Retour aux articles

Découverte de lingots d’or enfouis : pas de droits pour les nouveaux propriétaires du fonds

Civil - Personnes et famille/patrimoine
13/06/2018
Dans un arrêt rendu le 6 juin 2018, la première chambre civile de la Cour de cassation rappelle que les nouveaux propriétaires d’une maison qui ont trouvé des lingots d’or enfouis, appartenant aux anciens propriétaires, ne peuvent pas en revendiquer la propriété.
En l’espèce, un couple avait acquis une maison, et découvert enfouis dans le jardin plusieurs lingots d’or. Les héritiers des anciens propriétaires de la maison, décédés en cours d’instance, revendiquant la propriété du trésor trouvé, ont assigné le couple en restitution et indemnisation. La cour d’appel ayant donné raison aux héritiers, les nouveaux propriétaires de la maison forment un pourvoi en cassation.

Différence avec le « trésor »

Les requérants invoquaient en premier lieu l’article 716 du Code civil, selon lequel « la propriété d'un trésor appartient à celui qui le trouve dans son propre fonds ». Selon eux, les lingots trouvés étaient donc un trésor, trouvé par hasard, sur lequel ils pouvaient revendiquer un droit de propriété.

Sur ce point, la Cour de cassation rappelle que le deuxième alinéa de l’article invoqué précise que « le trésor est toute chose cachée ou enfouie sur laquelle personne ne peut justifier sa propriété, et qui est découverte par le pur effet du hasard ». Conformément à cet article, et à la jurisprudence en découlant, il est établi que le « trésor » ne peut être qu’un bien sur lequel nul ne peut justifier d’un droit de propriété.
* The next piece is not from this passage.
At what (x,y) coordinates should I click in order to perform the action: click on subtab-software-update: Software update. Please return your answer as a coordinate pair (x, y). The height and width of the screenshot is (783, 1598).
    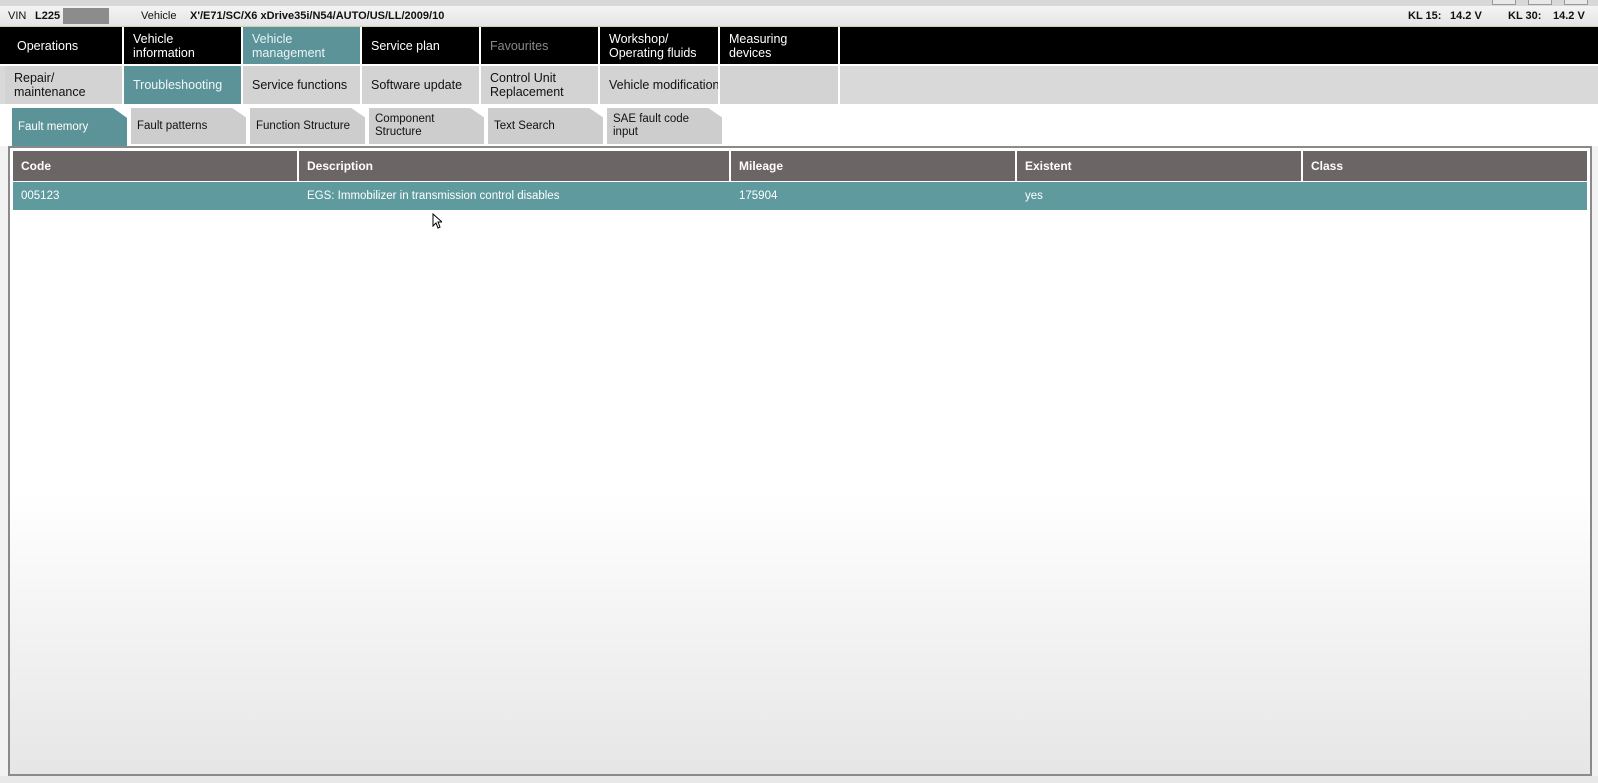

En l’espèce, si les lingots ont bien été découverts par hasard, leur propriété est cependant susceptible d’être établie par les héritiers des anciens propriétaires du fonds, qui apportent des éléments en ce sens. Les nouveaux propriétaires ne peuvent donc pas se baser sur cet article pour revendiquer un droit de propriété sur les lingots.

Pas de prescription acquisitive

Les requérants invoquaient en second lieu l’article 2276 du Code civil, selon lequel « en fait de meubles, la possession vaut titre ». Le second alinéa de cet article prévoyant un délai de prescription de trois ans afin de revendiquer la propriété d’une chose perdue ou volée, les requérants soutenaient que, ce délai étant dépassé lors de l’introduction de l’action des anciens propriétaires, ils n’étaient plus fondés à réclamer leurs biens.

Les requérants déclaraient être entrés en possession des lingots de bonne foi, en signalant la découverte à la police, la mairie et la Banque de France, de sorte qu'ils remplissaient bien les conditions pour se prévaloir de l'effet acquisitif de propriété de la possession mobilière. Ils affirmaient en outre remplir les conditions d'une possession paisible, publique et non équivoque, valant titre et leur conférant la qualité de propriétaires.

Sur ce point encore, la cour d’appel avait écarté la fin de non-recevoir, et avait affirmé que les requérants ne pouvaient prétendre à aucun droit sur les lingots et les sommes provenant de leur vente. Elle les avait condamnés à restituer aux héritiers des anciens propriétaires le produit de la vente d'une partie des lingots et à leur remettre le surplus des lingots litigieux, ainsi qu'à leur verser une certaine somme au titre des frais de transport de ces biens.

Imprescriptibilité du droit de propriété

La Cour de cassation confirme cette décision de la cour d’appel. Elle estime que « celui qui découvre, par le pur effet du hasard, une chose cachée ou enfouie a nécessairement conscience, au moment de la découverte, qu'il n'est pas le propriétaire de cette chose, et ne peut être considéré comme un possesseur de bonne foi ». Ainsi, selon la Haute cour, cette personne ne peut se prévaloir des dispositions de l'article 2276 du Code civil pour faire échec à l'action en revendication d'une chose ainsi découverte.

La cour ajoute que, conformément à l'article 2227 du Code civil, « le droit de propriété est imprescriptible », et l’action des héritiers n'est donc pas susceptible de prescription. Dès lors, la cour d’appel a retenu à bon droit que, d’une part, l’article 2276 n’était pas applicable en l’espèce et, d’autre part, que les héritiers pouvaient librement rapporter la preuve qu’ils étaient propriétaires des biens trouvés.